Los integrantes de la Comisión hicieron, por las dudas, excursiones en viejas carretas tiradas por buenos percherones por las zonas indicadas. Fueron unos paseos preciosos, al cabo de las que florecieron amistades entre yuyales y ocurrieron varios divorcios al regreso.
Un buen día le pasaron todo a Ancap, quien contrató a unos franceses para investigar. (Antes hay que decir que el cura nunca hizo un agujero –lo que se le agradece- y en cambio lo agujerearon a él de un balazo y le robaron los papeles que conservaba, en una zona rural de San Juan, en Argentina, adonde había ido a visitar a una prima; nunca se supo quien agujereó a Améndola, pero yo conocí a la prima y, lo que es peor, al marido, y mire, lector, me hicieron cagar de tal manera que hasta hoy mantengo voto de silencio).
Pero, bueno, volvamos a la historia del petróleo. Los franceses hicieron el informe, lo entregaron y Ancap quedó con un armario lleno de papeles. Yo no sé qué decían ¡pero vaya ahora a buscarlos!
Porque recuerdo que cuando el hoy intendente Martínez era presidente de Ancap, le hice un reportaje y le recordé todo esto. Me miró sonriendo ladeado, a la Gardel, como si estuviera viendo a un gil (a lo mejor sí, estaba viendo a un gil) y me dijo que nunca había sabido de semejante novelón ni carpetas, que en tierra no había posibilidades de hallar crudo que pudiese refinarse aquí y que si había que buscar era en el mar. ¡Qué petiso compadre y, sí, poco refinado! Me hablaba y mascaba chicle… Es decir, entonces pensé que era chicle; ahora, observándolo moverse en el sarcófago de ladrillos rojos de 18 y Ejido, me entran dudas.

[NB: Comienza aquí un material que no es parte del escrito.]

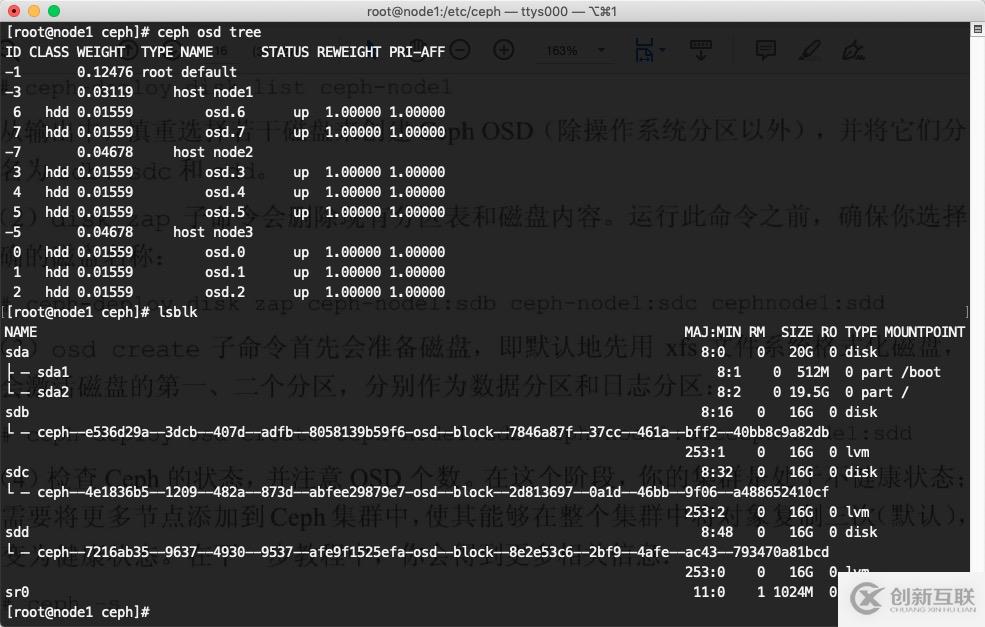This screenshot has width=985, height=627.
Task: Click the ttys000 label in the title bar
Action: (547, 11)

Sin embargo, todo vuelve. A los pocos años, otra empresa, que también tenía capitales franceses armó, durante algo más que lo que dura una rueda de mate enorme quilombo en el Atlántico: al final, se largó y quedamos con el orto depilado.

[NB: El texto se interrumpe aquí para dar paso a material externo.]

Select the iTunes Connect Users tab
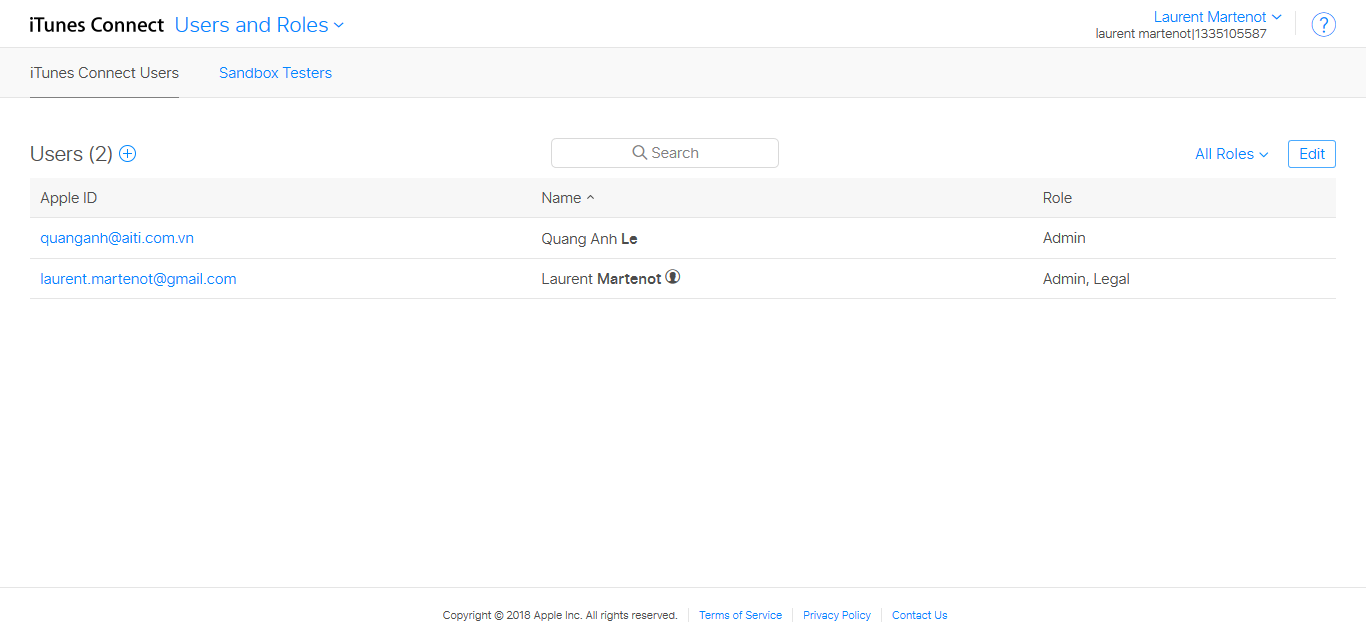 click(x=104, y=73)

Ahora bien: no hay caso. El espíritu del cura Améndola sigue sobrevolando. Ancap -¡y no está Sendic, que te firmaba todo!- acordó unas perforaciones en una zona rural de Paysandú, fronteriza con Tacuarembó, con la Compañía Schuepbach (nombre ideal para una cerveza de cuarta), cuyo accionista principal es Petrel (y decir “Petrel” me suena a bragueta, por lo menos).
¡Para qué! Todos los gauchos de la zona, con epicentro en Tambores, montaron en dudas y después en cólera –buen caballo éste, banca hasta al Guapo al lomo-: los de la fábrica de cerveza y los bragueteros, ¡perdón!, la compañía perforadora y los financistas hicieron una “audiencia pública” para explicar qué iban a hacer, dar garantías de que no contaminarían nada y de información a la gente. Ancap hizo lo que suele hacer Salgado, tirarla afuera.

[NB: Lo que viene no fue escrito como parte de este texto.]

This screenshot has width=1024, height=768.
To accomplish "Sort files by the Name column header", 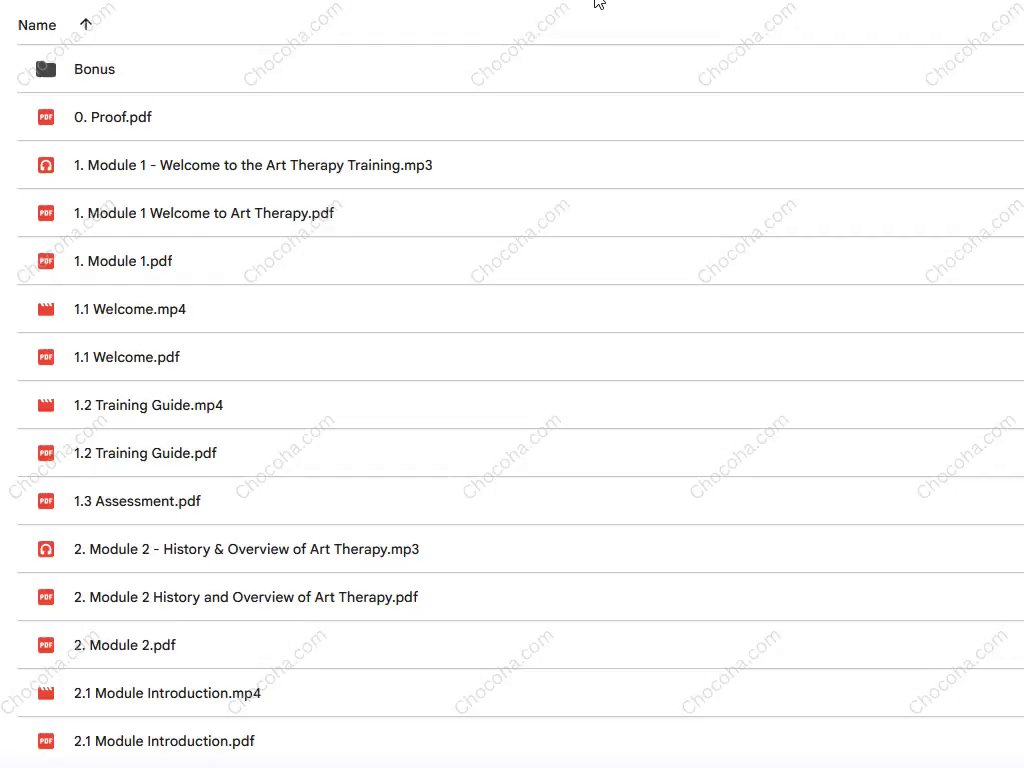I will [x=37, y=25].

El gauchaje quedó ardiendo: ¿aparecieron los planos del cura? ¿La cosa no era en Cerro Largo o Lavalleja sino en tierras sanduceras? ¿Martita Jara, ajena a esto, como a casi todo, tuvo una revelación? ¿Entre los tipos de Schuepbach habrá familiares del marido de la prima de Améndola?
No sé.
Aunque merezco –usted también, lector- respuesta a una pregunta: ¿Qué es esta urticaria delirante de hacer agujeros por todos lados?
Si a este país se le conoce por los que ya tiene y no sabe cómo tapar.